Perplexity Opens Its Comet AI Browser to All Users, Plans Mobile App and New Automation Tools
Key Takeaways
- Perplexity’s Comet AI browser—previously limited to $200-per-month Max subscribers—is now free and publicly accessible with no waitlist.
- The company is preparing a mobile version and expanding automation features like Background Assistants.
- New workflow tools, including an Email Assistant for Max users, point to a broader push into task automation.
Perplexity is making a calculated play in the AI productivity space by opening its Comet browser to the public, effectively ending the paywall and waitlist that restricted access to its top-tier Max plan. For a company that has bet the house on AI-first discovery, removing the $200-per-month barrier is a practical shift—more about distribution than hype. For business and technology teams evaluating AI tooling, this changes the adoption calculus immediately. The only friction point? The browser must be downloaded directly from Perplexity; it remains absent from Apple’s macOS App Store and the Microsoft Store for Windows.
Comet integrates Perplexity’s answer engine directly with core web browsing. That combination isn’t entirely new, but Perplexity claims the product has become its most requested release, noting it struggled to process the volume of invite requests. It’s a small detail, but it signals unmet demand: users are tired of AI sitting in a separate chat box. They want it embedded where their actual work happens.

What you have to do – Copy the Comet browser article from "- New workflow" up to and including "Store for Windows.", changing "Email Assistant" to "Inbox Assistant".

Extracted records –

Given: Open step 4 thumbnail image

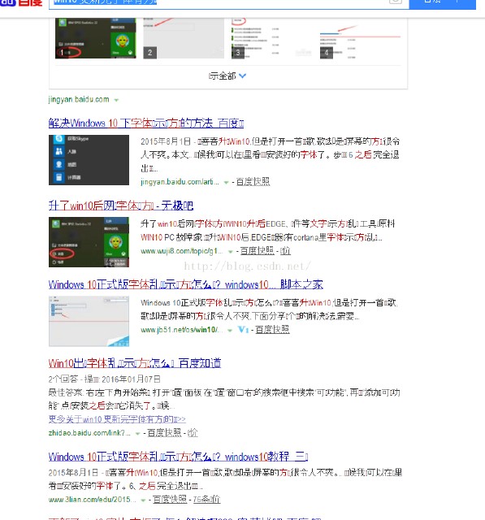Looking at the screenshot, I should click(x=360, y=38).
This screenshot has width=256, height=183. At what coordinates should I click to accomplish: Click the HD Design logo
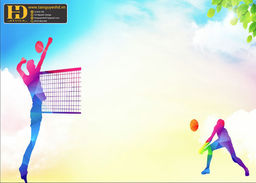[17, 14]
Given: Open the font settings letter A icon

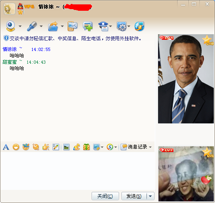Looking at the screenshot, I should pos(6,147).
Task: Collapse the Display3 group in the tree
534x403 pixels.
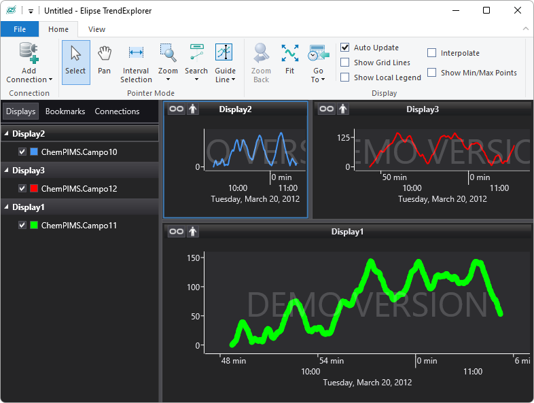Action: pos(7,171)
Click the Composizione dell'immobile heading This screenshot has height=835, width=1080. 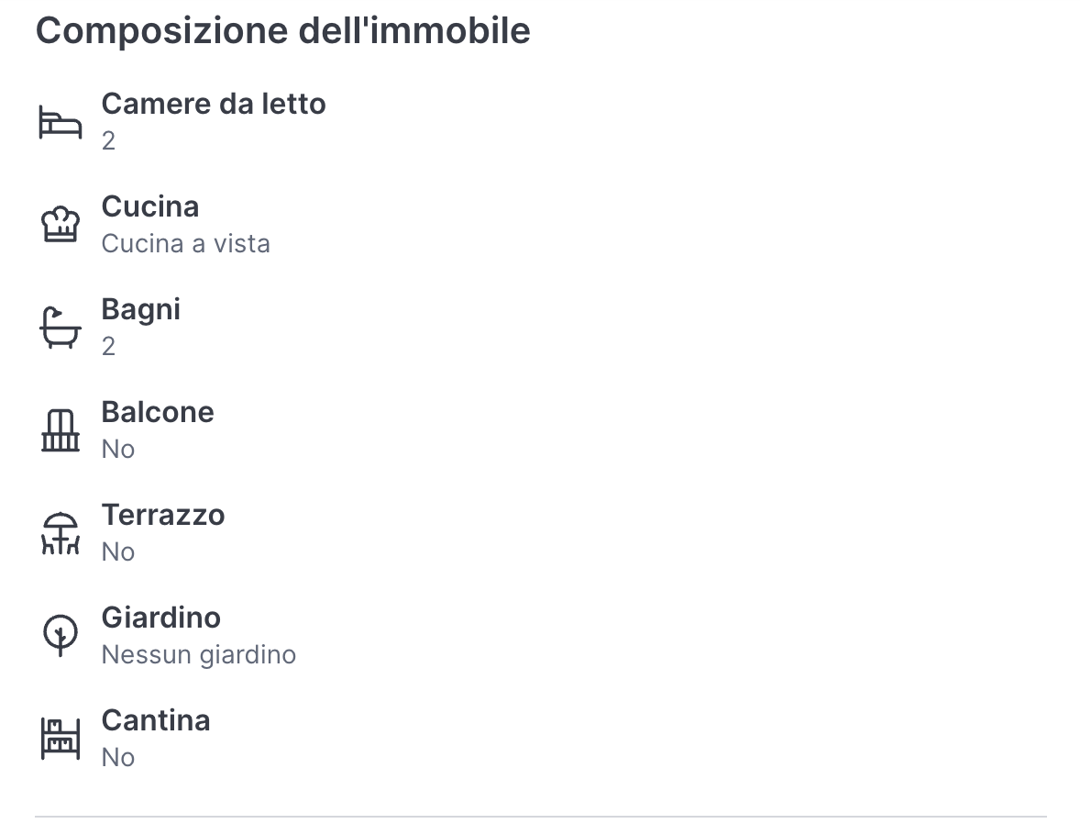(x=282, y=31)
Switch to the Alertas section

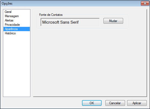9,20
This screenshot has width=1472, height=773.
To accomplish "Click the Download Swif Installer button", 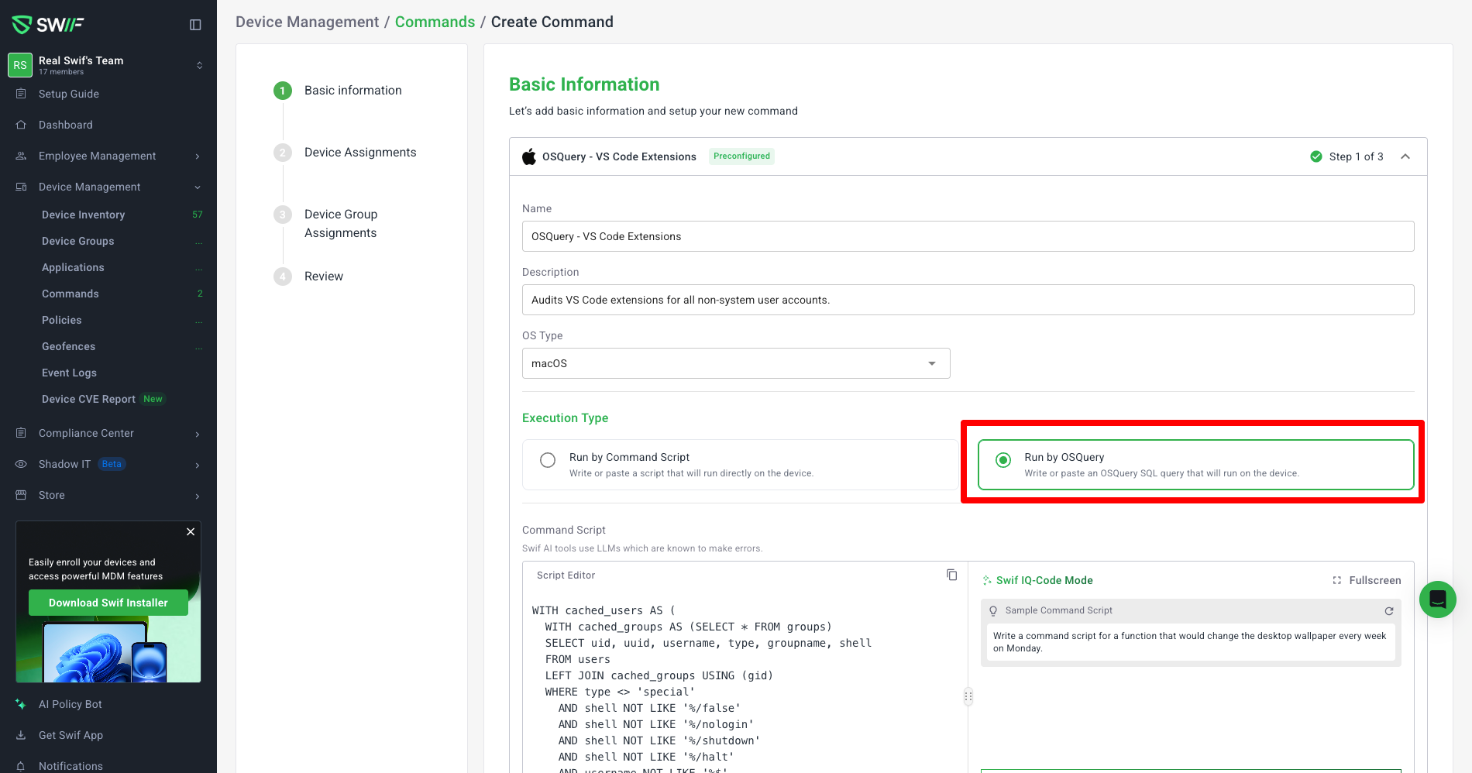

Output of the task –
- New workflow tools, including an Inbox Assistant for Max users, point to a broader push into task automation.
Perplexity is making a calculated play in the AI productivity space by opening its Comet browser to the public, effectively ending the paywall and waitlist that restricted access to its top-tier Max plan. For a company that has bet the house on AI-first discovery, removing the $200-per-month barrier is a practical shift—more about distribution than hype. For business and technology teams evaluating AI tooling, this changes the adoption calculus immediately. The only friction point? The browser must be downloaded directly from Perplexity; it remains absent from Apple’s macOS App Store and the Microsoft Store for Windows.